RunOnce Key needed for limited user
Most installations should be per-machine installations at this point. So with a per-machine installation say that you have a need to run something on the next reboot. Typically you'd put it in the HKLM RunOnce key. On Windows XP and Vista, limited or standard users don't have rights to delete from the HKLM RunOnce key.
Therefore, Windows won't even try to run whatever is in the HKLM RunOnce key.
So how do you effect a RunOnce in that situation??
Well, you could put the key into the HKCU, but this has problems, too.
1. Especially with the advent of Vista, it is HIGHLY recommended that you do not put user-specific stuff into your installer, for several reasons. Robert Flaming (former PM for the Windows Installer group at Microsoft has some valuable discussions about UAC and Vista and per-user problems on his
blog.)
2. If you use the Registry table to create the HKCU key, beware! Keep in mind who the 'current user' is going to be at the time when the registry keys get added. If you are on Vista, and the user had to provide an admin's login in order to run the installer, then the 'current user' will be the admin, NOT the real user.
3. This process falls down if it so happens that the person who installs is not the next person who logs on.
Here are some options to try for a solution to this problem:
1. Don't do it. Find some way to refactor the installation so that the thing you are trying to put into RunOnce can be initiated by your product when it is first launched. It is really best practice to put this type of configuration into the execution of the product rather than in the installer.
2. Put the item in the HKLM Run key, but then find some way to either delete it from the Run key after it runs, or modify the item you are running so that once it's been run it just immediately exits if it gets run again.

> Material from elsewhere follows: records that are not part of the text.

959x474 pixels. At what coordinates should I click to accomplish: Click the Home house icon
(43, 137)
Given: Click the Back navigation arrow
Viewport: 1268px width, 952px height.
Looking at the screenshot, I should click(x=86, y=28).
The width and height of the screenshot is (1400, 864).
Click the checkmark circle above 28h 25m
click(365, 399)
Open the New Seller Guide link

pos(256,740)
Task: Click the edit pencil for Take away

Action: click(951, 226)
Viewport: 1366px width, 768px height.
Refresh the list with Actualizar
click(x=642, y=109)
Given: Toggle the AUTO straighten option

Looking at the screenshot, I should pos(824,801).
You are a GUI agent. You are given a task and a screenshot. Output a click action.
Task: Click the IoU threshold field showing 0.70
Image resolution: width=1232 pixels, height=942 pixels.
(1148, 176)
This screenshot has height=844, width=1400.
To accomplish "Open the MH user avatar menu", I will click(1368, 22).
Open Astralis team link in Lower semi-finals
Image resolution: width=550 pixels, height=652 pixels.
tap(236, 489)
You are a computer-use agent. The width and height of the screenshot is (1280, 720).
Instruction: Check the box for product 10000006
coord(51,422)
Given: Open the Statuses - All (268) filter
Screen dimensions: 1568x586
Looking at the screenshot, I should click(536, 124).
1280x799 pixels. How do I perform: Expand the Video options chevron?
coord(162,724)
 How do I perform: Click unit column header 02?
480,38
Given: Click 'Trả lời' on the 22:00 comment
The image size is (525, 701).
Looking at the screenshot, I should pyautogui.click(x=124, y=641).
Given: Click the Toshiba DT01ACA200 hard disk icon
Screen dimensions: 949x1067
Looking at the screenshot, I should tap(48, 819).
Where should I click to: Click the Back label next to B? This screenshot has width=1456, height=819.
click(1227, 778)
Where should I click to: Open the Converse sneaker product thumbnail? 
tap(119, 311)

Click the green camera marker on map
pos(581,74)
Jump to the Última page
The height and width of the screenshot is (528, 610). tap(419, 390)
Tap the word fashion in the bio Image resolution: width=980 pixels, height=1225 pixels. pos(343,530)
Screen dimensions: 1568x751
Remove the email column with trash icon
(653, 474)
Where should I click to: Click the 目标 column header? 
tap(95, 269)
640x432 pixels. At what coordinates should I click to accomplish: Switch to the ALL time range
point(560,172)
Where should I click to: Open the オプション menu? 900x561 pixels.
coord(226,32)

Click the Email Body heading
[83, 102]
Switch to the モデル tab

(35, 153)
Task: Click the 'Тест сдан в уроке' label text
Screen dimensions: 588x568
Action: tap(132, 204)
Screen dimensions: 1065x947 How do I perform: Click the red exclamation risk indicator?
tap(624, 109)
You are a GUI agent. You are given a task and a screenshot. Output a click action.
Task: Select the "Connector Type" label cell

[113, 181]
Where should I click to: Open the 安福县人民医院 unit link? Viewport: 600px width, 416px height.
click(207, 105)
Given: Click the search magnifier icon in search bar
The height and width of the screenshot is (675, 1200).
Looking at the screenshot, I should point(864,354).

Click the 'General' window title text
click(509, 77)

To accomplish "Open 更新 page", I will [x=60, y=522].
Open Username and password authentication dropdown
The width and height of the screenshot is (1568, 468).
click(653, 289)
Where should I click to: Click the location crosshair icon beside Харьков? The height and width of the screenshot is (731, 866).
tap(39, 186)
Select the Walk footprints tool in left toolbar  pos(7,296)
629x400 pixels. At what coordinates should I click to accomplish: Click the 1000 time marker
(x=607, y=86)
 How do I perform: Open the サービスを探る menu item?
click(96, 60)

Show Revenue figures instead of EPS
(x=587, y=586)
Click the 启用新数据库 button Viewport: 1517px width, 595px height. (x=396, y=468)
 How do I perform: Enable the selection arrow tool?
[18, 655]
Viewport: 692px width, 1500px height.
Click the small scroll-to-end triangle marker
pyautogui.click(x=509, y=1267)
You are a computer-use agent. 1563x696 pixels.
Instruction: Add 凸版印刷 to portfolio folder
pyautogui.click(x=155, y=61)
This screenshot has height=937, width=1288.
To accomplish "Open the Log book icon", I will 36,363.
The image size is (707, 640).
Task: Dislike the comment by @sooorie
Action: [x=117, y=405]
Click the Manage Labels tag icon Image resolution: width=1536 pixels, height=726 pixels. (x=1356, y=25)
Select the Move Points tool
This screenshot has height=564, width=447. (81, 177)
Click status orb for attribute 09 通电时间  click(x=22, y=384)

3. Create a custom action that adds an HKCU RunOnce reg key but author the action so that it runs Deferred WITH the Impersonate bit set. This should cause it to treat the Current User as the *real* user and not the admin. Note, however, that this option has drawbacks! For one thing, it would be hard to clean this up on uninstall because you can never be sure who 'current user' will be on uninstall. In most cases the key should be gone by the time uninstallation happens, but... For another thing, this just illustrates why it is best practice to keep all your installation actions and data at the per-machine level.